Les politiques publiques, les initiatives éducatives, et la collaboration entre parents, éducateurs et enfants jouent tous un rôle clé dans la mise en œuvre de cette approche équilibrée. En fin de compte, la meilleure façon de protéger les enfants sans les priver de leur liberté est de les accompagner, de les écouter, et de les éduquer à devenir des acteurs responsables de leur propre sécurité.




A lire :


"L'autonomie de l'enfant : construire un cadre sécurisant" par Catherine Dolto

Ce livre propose une réflexion sur la manière dont les parents et les éducateurs peuvent offrir un cadre de sécurité aux enfants tout en favorisant leur autonomie. Il aborde les questions de liberté de mouvement, d'expérimentation et de construction de la confiance en soi chez l'enfant.
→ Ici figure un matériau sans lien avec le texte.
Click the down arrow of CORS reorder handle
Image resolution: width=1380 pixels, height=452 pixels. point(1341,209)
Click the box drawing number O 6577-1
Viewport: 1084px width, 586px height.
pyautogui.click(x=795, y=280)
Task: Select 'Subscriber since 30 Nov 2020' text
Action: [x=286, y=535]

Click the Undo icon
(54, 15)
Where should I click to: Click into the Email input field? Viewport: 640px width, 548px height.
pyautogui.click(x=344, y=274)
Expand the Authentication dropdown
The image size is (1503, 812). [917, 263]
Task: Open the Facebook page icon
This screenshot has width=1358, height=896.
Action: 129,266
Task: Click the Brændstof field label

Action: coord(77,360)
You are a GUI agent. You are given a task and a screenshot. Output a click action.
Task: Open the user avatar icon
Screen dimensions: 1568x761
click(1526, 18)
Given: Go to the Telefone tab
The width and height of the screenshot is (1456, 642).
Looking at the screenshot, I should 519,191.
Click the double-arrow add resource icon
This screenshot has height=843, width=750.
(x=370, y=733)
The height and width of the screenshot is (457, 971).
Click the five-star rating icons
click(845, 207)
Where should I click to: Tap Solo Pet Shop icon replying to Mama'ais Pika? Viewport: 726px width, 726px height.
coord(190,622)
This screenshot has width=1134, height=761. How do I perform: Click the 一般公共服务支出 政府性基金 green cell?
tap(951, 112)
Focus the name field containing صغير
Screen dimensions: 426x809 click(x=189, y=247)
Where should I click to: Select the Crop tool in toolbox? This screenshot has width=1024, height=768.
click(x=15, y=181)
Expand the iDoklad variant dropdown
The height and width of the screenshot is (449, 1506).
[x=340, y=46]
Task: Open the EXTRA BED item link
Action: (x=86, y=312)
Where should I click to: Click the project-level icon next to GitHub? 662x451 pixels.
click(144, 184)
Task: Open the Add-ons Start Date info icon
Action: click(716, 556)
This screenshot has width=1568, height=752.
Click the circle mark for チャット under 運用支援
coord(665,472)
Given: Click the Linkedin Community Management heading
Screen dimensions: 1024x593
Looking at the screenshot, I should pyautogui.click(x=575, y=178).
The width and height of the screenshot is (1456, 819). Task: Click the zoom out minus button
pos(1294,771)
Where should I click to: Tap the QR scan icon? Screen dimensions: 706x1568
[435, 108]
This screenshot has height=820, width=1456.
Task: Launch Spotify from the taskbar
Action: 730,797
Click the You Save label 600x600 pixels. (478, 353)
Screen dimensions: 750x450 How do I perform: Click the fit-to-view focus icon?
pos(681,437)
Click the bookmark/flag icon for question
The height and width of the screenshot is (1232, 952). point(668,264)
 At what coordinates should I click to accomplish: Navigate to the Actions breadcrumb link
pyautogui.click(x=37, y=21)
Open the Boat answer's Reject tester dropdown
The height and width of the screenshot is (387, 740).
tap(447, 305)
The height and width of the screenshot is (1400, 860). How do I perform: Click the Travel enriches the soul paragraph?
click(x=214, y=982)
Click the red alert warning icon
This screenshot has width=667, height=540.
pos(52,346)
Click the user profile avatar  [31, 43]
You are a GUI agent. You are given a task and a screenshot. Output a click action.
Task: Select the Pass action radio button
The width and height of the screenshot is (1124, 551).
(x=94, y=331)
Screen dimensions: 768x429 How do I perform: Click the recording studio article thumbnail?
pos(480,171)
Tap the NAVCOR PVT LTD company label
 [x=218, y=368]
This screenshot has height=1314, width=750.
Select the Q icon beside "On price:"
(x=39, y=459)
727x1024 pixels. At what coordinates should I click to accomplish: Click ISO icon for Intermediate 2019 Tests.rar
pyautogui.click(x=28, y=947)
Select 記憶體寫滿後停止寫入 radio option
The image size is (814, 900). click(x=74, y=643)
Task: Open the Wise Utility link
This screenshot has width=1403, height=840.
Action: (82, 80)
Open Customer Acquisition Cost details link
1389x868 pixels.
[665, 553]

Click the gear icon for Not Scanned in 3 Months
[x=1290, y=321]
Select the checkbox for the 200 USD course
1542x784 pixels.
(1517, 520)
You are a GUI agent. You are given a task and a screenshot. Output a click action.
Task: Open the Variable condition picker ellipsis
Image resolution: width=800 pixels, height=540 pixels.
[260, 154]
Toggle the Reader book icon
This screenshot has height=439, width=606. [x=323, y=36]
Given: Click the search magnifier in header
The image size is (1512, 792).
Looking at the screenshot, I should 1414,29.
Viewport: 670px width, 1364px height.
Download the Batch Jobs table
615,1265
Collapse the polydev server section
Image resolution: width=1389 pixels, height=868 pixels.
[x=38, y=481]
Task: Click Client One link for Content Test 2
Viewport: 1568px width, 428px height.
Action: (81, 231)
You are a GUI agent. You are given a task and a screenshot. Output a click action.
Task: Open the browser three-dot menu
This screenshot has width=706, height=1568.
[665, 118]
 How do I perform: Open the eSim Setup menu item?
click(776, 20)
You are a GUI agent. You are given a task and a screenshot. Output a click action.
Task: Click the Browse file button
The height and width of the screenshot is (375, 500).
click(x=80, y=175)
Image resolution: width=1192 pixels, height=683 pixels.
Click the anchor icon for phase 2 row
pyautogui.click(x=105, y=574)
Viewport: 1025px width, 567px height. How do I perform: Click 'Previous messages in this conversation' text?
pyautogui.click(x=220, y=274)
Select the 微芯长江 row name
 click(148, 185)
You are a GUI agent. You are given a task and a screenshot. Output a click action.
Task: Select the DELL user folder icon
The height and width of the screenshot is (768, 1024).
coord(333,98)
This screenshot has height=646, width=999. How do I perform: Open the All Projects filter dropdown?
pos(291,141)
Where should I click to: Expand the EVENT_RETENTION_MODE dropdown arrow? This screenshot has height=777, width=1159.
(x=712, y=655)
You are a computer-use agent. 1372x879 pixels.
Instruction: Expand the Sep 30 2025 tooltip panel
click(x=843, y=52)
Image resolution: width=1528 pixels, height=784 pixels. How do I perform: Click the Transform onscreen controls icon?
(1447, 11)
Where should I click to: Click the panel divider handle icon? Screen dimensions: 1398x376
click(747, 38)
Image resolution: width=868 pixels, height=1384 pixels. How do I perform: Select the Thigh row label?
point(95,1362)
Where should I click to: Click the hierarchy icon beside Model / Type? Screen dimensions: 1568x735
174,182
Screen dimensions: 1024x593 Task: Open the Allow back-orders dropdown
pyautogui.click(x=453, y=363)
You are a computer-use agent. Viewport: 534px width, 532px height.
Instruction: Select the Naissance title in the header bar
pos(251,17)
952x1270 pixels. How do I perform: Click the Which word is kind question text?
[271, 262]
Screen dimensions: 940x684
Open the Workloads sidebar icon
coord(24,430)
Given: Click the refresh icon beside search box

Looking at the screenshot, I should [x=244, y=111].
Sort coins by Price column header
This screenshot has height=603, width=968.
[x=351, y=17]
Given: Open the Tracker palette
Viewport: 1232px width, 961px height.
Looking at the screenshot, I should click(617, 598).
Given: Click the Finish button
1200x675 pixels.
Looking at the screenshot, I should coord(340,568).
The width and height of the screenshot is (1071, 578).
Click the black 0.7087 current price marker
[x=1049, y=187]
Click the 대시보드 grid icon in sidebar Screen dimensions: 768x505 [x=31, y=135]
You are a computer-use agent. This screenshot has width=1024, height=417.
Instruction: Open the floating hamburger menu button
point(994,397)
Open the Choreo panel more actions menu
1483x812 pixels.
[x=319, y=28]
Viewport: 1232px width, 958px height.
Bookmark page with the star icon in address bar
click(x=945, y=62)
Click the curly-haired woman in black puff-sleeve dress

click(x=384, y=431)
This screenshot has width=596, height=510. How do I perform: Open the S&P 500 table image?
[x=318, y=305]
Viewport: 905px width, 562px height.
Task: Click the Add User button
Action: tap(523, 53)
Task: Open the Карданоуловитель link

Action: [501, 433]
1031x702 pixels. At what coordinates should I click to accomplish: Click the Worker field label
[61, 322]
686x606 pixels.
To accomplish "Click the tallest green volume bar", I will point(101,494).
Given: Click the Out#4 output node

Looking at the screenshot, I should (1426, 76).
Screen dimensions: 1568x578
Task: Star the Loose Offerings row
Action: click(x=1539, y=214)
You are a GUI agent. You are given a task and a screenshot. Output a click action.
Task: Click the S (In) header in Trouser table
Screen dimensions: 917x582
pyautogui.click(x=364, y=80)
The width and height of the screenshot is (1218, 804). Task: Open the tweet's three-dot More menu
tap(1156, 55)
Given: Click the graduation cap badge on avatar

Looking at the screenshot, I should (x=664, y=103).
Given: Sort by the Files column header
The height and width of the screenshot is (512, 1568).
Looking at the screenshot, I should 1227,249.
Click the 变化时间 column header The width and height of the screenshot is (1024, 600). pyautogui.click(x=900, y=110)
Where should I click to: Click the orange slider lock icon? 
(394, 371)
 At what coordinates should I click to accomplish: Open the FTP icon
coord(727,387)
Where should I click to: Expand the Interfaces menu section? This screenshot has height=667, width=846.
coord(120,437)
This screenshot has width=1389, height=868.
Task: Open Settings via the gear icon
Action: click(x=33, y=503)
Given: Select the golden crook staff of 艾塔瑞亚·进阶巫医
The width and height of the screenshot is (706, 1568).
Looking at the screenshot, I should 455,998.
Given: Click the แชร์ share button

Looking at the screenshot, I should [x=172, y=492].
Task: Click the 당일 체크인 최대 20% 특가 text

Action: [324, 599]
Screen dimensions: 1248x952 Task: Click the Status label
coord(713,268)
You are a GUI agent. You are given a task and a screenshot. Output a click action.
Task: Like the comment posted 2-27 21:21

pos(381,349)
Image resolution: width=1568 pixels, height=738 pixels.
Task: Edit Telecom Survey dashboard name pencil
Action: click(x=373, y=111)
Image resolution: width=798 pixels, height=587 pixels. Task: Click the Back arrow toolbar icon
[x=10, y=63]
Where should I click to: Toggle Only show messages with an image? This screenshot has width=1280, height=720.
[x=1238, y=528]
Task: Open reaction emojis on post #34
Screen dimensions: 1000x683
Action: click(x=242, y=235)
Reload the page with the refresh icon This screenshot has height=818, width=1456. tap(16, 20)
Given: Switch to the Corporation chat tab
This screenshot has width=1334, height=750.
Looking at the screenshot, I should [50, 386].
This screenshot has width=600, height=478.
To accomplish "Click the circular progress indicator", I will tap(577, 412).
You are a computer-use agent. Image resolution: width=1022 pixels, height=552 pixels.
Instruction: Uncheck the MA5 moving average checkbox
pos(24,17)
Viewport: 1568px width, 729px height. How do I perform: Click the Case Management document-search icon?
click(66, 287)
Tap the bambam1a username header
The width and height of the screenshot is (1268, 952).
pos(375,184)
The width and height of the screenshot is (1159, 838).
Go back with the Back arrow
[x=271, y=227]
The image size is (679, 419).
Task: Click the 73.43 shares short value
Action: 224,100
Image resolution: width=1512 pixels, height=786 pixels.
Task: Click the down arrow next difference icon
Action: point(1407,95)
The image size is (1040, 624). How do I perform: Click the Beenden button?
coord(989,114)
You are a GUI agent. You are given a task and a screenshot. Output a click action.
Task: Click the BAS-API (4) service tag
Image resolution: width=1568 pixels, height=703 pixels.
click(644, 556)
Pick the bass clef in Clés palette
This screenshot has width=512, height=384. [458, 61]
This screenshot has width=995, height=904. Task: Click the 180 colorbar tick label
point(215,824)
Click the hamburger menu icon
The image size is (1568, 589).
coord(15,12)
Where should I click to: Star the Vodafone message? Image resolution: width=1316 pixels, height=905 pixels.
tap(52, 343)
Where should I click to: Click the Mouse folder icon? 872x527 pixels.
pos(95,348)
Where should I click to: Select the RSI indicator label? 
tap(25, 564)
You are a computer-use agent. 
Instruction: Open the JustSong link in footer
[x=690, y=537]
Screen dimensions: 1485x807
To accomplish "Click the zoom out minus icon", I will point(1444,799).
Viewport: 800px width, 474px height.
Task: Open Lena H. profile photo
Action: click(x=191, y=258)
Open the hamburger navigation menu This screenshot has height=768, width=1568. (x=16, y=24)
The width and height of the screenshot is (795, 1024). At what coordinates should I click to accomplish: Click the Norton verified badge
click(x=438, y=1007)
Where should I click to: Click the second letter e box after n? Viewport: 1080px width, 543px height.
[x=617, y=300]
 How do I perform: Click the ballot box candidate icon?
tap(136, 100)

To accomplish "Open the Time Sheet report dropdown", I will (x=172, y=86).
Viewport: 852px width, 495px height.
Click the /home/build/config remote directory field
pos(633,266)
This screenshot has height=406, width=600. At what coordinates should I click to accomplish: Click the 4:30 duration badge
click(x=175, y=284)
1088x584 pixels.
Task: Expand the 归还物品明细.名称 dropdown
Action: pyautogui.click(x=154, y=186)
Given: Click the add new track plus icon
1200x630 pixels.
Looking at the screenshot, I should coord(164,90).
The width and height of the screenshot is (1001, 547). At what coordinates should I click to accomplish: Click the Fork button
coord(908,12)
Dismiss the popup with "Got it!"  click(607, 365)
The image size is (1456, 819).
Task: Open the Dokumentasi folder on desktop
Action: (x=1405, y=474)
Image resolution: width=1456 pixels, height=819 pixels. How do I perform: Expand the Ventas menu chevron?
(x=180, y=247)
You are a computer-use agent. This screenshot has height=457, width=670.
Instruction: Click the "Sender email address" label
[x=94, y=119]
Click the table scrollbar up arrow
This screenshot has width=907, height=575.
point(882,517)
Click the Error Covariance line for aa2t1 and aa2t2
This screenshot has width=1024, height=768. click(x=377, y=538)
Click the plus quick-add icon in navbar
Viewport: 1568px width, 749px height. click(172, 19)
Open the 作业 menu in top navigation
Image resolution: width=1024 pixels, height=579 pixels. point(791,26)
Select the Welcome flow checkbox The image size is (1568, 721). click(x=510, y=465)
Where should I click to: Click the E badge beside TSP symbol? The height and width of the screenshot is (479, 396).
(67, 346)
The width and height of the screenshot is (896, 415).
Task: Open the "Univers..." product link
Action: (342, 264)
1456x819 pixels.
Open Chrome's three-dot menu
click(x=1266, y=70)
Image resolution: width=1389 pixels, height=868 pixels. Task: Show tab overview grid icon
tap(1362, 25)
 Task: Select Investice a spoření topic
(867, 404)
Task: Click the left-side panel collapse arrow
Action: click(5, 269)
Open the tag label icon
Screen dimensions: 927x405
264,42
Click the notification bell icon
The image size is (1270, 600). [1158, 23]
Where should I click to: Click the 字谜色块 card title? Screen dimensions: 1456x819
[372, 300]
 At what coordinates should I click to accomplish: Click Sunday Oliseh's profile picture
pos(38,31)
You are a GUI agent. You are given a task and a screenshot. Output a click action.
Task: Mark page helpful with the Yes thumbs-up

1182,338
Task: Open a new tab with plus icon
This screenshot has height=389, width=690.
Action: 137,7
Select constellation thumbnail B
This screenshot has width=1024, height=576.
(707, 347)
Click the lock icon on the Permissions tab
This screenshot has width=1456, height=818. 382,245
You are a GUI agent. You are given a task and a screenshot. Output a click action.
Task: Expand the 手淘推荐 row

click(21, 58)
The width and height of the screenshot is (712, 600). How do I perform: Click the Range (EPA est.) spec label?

"La sécurité affective chez l'enfant" par Boris Cyrulnik

Bien que ce livre se concentre principalement sur la sécurité affective, il traite également de l'importance de l'environnement sécurisé dans lequel les enfants peuvent développer leur autonomie. Cyrulnik, en tant que neuropsychiatre, propose des pistes sur comment combiner protection et liberté pour favoriser le développement sain de l'enfant.



"L'éducation positive : Pourquoi et comment elle réussit" par Catherine Gueguen

Ce livre scientifique aborde les stratégies pour encourager l’autonomie chez les enfants tout en respectant leur besoin de sécurité physique et affective. L’auteure s’appuie sur les neurosciences pour expliquer comment un cadre bienveillant peut concilier liberté et protection.



"Les lois naturelles de l'enfant" par Céline Alvarez

Céline Alvarez aborde les principes d'éducation qui permettent aux enfants d'évoluer dans un cadre sécurisé tout en favorisant leur autonomie. Basé sur des recherches scientifiques, ce livre propose des outils pour permettre aux enfants d’apprendre librement tout en étant protégés des dangers inhérents à cette liberté.